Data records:
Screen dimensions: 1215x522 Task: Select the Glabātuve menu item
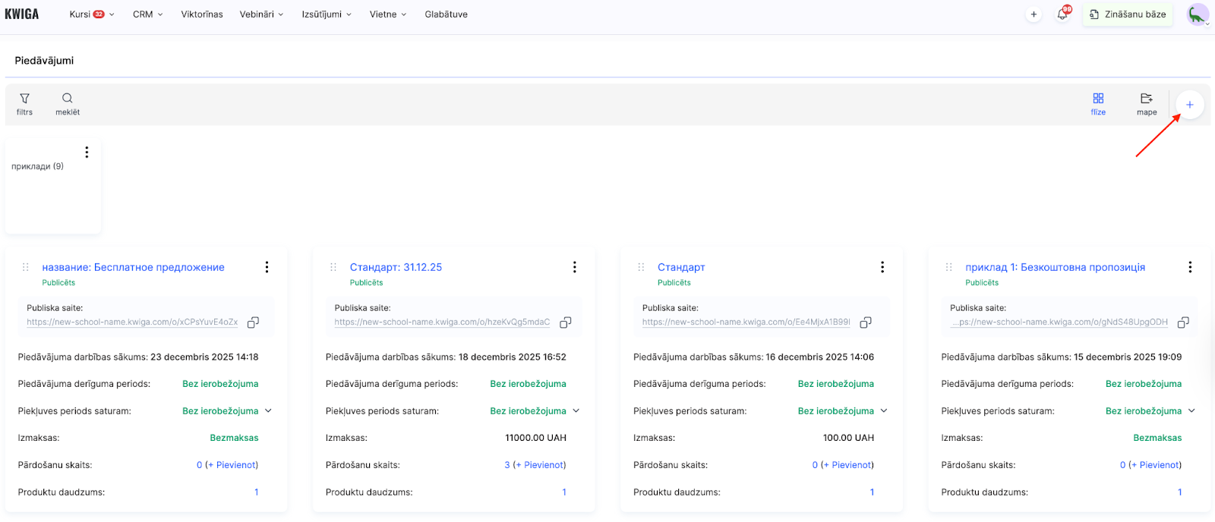tap(446, 14)
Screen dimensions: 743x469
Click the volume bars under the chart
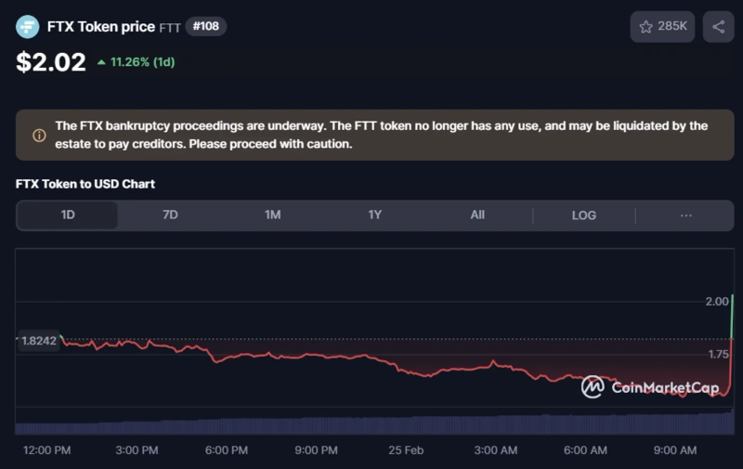(x=372, y=426)
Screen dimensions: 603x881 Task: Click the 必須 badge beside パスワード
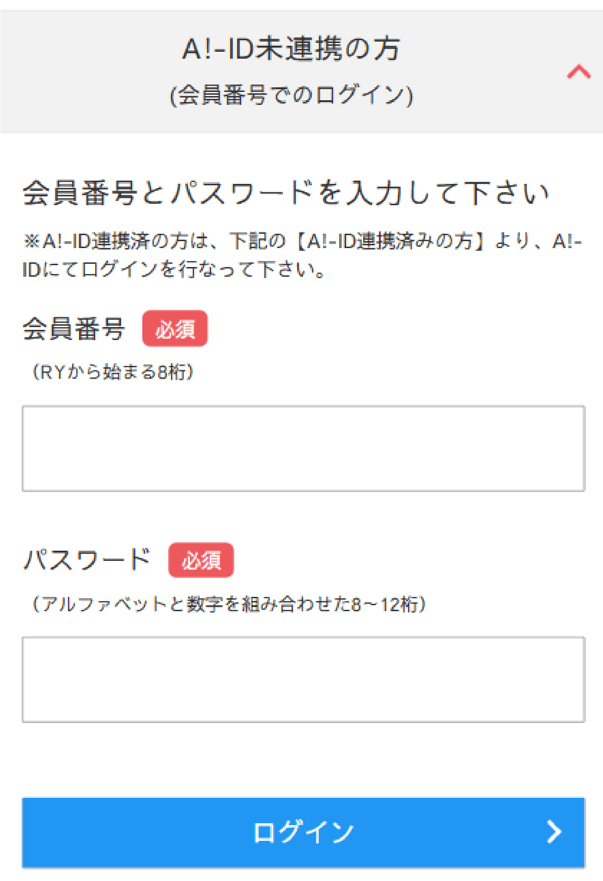(201, 560)
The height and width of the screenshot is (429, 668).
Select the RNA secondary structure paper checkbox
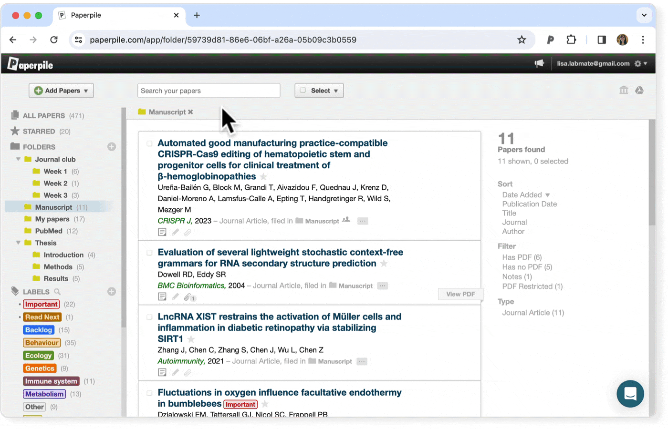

### PROMPT
Transcribe the span of lines that runs from the line with "The height and" to the end of the data, both ends included, exactly, with nothing else and no pictures.

### ANSWER
The height and width of the screenshot is (429, 668).
Select the RNA secondary structure paper checkbox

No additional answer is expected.